The Go memory model defines when a read is guaranteed to see a write, via a happens-before ordering.1 The guarantees you rely on every day:

SynchronisationHappens-before guarantee
Channel send → receivethe send (and everything before it) happens-before the receive completes
Mutex Unlock → next Lockwork before Unlock is visible after the next Lock
WaitGroup Waitall Done()-preceding work happens-before Wait returns
sync.Once.Dof's effects happen-before any Do returns

So proper synchronisation doesn't just prevent corruption — it creates the ordering that makes one goroutine's writes visible to another.

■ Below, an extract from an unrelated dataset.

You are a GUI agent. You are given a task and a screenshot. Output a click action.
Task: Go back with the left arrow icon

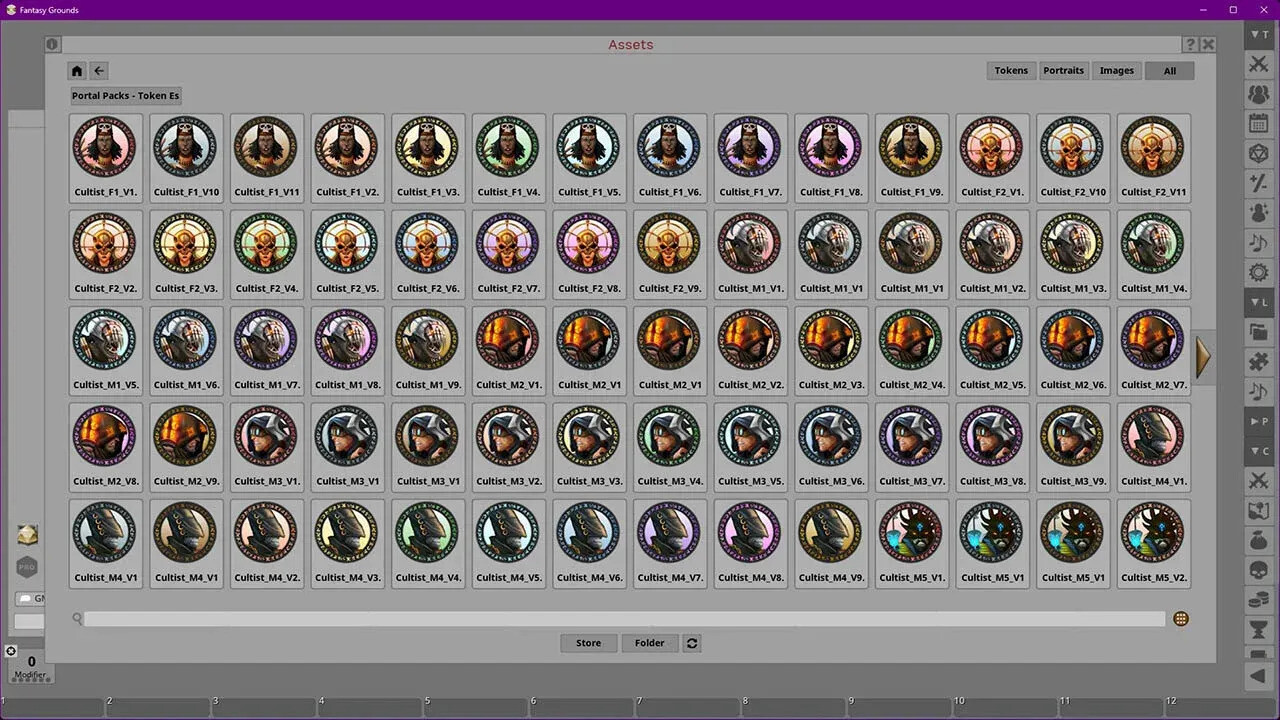click(x=98, y=71)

Anchor — why our mutex is required, not decorative Our engine guards the "which consumers are running" map with a Mutex (kafka.go:590). That's not neatness: concurrent read+write of a map is a data race, and for maps specifically Go throws a fatal "concurrent map writes" that crashes the process — even without -race. The Lock/Unlock establishes happens-before, so writes are ordered and visible. Likewise the fan-in channel (Lesson 15): send happens-before receive, so results transfer safely with no lock at all.

Find races with the detector

go test -race ./...     // instrument & watch for unsynchronised access
go run  -race main.go

The -race flag instruments memory accesses and reports races that actually happen during the run, with both goroutines' stacks.2 It's the single best tool for concurrency bugs — run your tests with it in CI. (Caveat: it only catches races that occur on that run, so it complements, not replaces, careful design.)

Classic races to name in an interview An unguarded shared counter (x++ from two goroutines); concurrent read+write of a plain map (fatal crash); and — historically — a captured loop variable in a goroutine (fixed in Go 1.22, so not a race in our 1.25, but still asked).
Read this next

The Go Memory Model + the Data Race Detector

The memory model is the authoritative source on happens-before; the detector doc shows exactly how to run and read -race.

go.dev/ref/mem
go.dev/doc/articles/race_detector

Check yourself (from memory)

Q1. A data race requires concurrent access with…

Same memory, concurrent, ≥1 write, unsynchronised → undefined behaviour. Two reads alone are fine.

Q2. You detect data races by running Go with…

go test -race / go run -race instruments memory access and reports races that occur, with stacks.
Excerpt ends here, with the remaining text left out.